» **What the task asks**: Please reproduce the data in its entirety, word for word.

-- Opening Marker --

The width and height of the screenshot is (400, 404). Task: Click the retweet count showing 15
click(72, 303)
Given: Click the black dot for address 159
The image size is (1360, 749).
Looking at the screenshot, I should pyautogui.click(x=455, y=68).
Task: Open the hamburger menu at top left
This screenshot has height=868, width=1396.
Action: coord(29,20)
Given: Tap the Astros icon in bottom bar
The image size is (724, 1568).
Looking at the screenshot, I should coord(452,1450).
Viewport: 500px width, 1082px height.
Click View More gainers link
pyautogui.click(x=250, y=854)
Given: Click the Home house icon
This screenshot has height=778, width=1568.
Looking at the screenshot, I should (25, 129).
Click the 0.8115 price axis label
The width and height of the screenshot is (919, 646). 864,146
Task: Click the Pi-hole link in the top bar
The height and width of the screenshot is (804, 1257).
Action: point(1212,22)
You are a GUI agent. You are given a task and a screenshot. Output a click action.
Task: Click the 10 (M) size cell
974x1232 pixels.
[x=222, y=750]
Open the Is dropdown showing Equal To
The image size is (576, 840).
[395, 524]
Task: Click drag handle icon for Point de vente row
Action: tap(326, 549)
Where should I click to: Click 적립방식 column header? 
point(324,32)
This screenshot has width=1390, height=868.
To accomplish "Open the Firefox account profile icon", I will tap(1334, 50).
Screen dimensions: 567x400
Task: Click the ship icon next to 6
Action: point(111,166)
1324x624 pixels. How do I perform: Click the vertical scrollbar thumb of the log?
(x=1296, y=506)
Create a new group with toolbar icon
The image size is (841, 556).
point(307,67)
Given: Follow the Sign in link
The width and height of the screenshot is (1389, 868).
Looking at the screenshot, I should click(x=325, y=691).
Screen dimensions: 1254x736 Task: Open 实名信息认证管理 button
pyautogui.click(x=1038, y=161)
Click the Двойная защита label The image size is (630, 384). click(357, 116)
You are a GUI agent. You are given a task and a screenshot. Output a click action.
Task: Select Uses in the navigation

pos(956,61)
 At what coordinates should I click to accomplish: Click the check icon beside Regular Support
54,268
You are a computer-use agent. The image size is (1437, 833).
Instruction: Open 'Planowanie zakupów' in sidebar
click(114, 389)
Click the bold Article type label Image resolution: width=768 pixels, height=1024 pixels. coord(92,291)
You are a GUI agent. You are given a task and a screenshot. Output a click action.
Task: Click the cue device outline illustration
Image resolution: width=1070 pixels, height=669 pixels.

-- Closing Marker --

» **Result for this task**:
The width and height of the screenshot is (400, 404). Task: Click the retweet count showing 15
click(72, 303)
Given: Click the black dot for address 159
The image size is (1360, 749).
Looking at the screenshot, I should pyautogui.click(x=455, y=68).
Task: Open the hamburger menu at top left
This screenshot has height=868, width=1396.
Action: coord(29,20)
Given: Tap the Astros icon in bottom bar
The image size is (724, 1568).
Looking at the screenshot, I should coord(452,1450).
Viewport: 500px width, 1082px height.
Click View More gainers link
pyautogui.click(x=250, y=854)
Given: Click the Home house icon
This screenshot has height=778, width=1568.
Looking at the screenshot, I should (25, 129).
Click the 0.8115 price axis label
The width and height of the screenshot is (919, 646). 864,146
Task: Click the Pi-hole link in the top bar
The height and width of the screenshot is (804, 1257).
Action: point(1212,22)
You are a GUI agent. You are given a task and a screenshot. Output a click action.
Task: Click the 10 (M) size cell
974x1232 pixels.
[x=222, y=750]
Open the Is dropdown showing Equal To
The image size is (576, 840).
[395, 524]
Task: Click drag handle icon for Point de vente row
Action: tap(326, 549)
Where should I click to: Click 적립방식 column header? 
point(324,32)
This screenshot has width=1390, height=868.
To accomplish "Open the Firefox account profile icon", I will tap(1334, 50).
Screen dimensions: 567x400
Task: Click the ship icon next to 6
Action: point(111,166)
1324x624 pixels. How do I perform: Click the vertical scrollbar thumb of the log?
(x=1296, y=506)
Create a new group with toolbar icon
The image size is (841, 556).
point(307,67)
Given: Follow the Sign in link
The width and height of the screenshot is (1389, 868).
Looking at the screenshot, I should click(x=325, y=691).
Screen dimensions: 1254x736 Task: Open 实名信息认证管理 button
pyautogui.click(x=1038, y=161)
Click the Двойная защита label The image size is (630, 384). click(357, 116)
You are a GUI agent. You are given a task and a screenshot. Output a click action.
Task: Select Uses in the navigation

pos(956,61)
 At what coordinates should I click to accomplish: Click the check icon beside Regular Support
54,268
You are a computer-use agent. The image size is (1437, 833).
Instruction: Open 'Planowanie zakupów' in sidebar
click(114, 389)
Click the bold Article type label Image resolution: width=768 pixels, height=1024 pixels. coord(92,291)
You are a GUI agent. You are given a task and a screenshot. Output a click action.
Task: Click the cue device outline illustration
Image resolution: width=1070 pixels, height=669 pixels.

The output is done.